Banks have long since advocated that the debt ration mandated in Basel III was too harsh

The leverage ration is a crucial mandate of Basel III and its significant watering down is another in a long line of compromises authorities have made that already. It has been suggested that the latest move to raise the international standard for the leverage ratio will bring the global average from the current 3.8 percent to slightly over four percent. The standard does not come into force until 2018. A minimum limit for the ratio is yet to be determined.

The changes announced in Basel, Switzerland last night will save banks having to raise billions in additional capital by the deadline in three years.

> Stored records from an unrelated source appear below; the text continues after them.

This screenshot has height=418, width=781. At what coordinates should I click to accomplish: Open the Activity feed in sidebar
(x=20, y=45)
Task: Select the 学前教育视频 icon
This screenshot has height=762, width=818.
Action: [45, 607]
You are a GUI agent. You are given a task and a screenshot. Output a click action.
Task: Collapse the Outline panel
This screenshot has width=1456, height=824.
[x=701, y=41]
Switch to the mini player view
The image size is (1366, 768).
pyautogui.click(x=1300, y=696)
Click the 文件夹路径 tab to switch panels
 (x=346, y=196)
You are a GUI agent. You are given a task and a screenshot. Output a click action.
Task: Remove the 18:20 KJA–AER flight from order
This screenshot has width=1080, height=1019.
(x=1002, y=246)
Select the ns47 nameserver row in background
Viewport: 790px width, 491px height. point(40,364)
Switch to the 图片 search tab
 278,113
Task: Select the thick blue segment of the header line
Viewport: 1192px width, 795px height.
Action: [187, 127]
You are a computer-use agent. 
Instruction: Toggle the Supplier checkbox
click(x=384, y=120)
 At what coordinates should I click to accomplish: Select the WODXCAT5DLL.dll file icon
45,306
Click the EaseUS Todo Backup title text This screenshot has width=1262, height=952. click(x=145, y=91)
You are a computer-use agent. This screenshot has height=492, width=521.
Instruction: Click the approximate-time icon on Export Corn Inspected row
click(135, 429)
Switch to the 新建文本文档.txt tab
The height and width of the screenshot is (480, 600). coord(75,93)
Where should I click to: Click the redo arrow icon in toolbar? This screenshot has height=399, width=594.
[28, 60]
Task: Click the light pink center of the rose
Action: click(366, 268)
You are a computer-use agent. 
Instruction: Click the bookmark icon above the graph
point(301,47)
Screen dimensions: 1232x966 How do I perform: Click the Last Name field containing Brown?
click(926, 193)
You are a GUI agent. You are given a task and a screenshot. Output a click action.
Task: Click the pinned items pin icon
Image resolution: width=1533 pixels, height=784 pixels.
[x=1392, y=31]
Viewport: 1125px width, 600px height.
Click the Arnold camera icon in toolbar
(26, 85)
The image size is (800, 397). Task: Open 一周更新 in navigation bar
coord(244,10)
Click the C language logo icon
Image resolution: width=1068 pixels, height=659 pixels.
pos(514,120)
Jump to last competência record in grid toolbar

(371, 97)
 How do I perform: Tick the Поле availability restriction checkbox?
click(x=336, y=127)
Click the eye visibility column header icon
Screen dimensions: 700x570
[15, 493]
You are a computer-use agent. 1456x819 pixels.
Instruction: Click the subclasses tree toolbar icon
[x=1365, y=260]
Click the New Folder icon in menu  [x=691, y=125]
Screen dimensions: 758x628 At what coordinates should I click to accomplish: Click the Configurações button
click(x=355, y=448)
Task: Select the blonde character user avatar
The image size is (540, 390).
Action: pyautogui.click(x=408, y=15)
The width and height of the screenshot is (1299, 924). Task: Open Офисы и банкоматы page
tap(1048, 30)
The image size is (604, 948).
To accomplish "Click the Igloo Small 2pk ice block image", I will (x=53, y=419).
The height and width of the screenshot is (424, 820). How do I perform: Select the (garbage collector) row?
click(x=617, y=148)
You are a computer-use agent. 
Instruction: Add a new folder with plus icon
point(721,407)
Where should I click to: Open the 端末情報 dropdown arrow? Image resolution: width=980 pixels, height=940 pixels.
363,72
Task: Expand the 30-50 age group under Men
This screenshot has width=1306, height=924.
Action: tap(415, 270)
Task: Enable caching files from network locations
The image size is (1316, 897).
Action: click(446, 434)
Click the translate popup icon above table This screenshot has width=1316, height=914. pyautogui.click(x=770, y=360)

“The Committee agreed to modify the LCR’s definition of HQLA to provide greater use of Committed Liquidity Facilities (CLFs) provided by central banks,” The Bank for International Settlements, and the Basel III committee said in a press statement. “The use of CLFs within the LCR has until now been limited to those jurisdictions with insufficient HQLA to meet the needs of the banking system.”

However, the committee does make it clear that the ultimate decision to raise or lower leverage rations rests with central bankers as a “matter of discretion”.

Banks have suggested that the lower capital requirements will allow banks to maintain the flow of lending in order to the economy, without compromising on risk.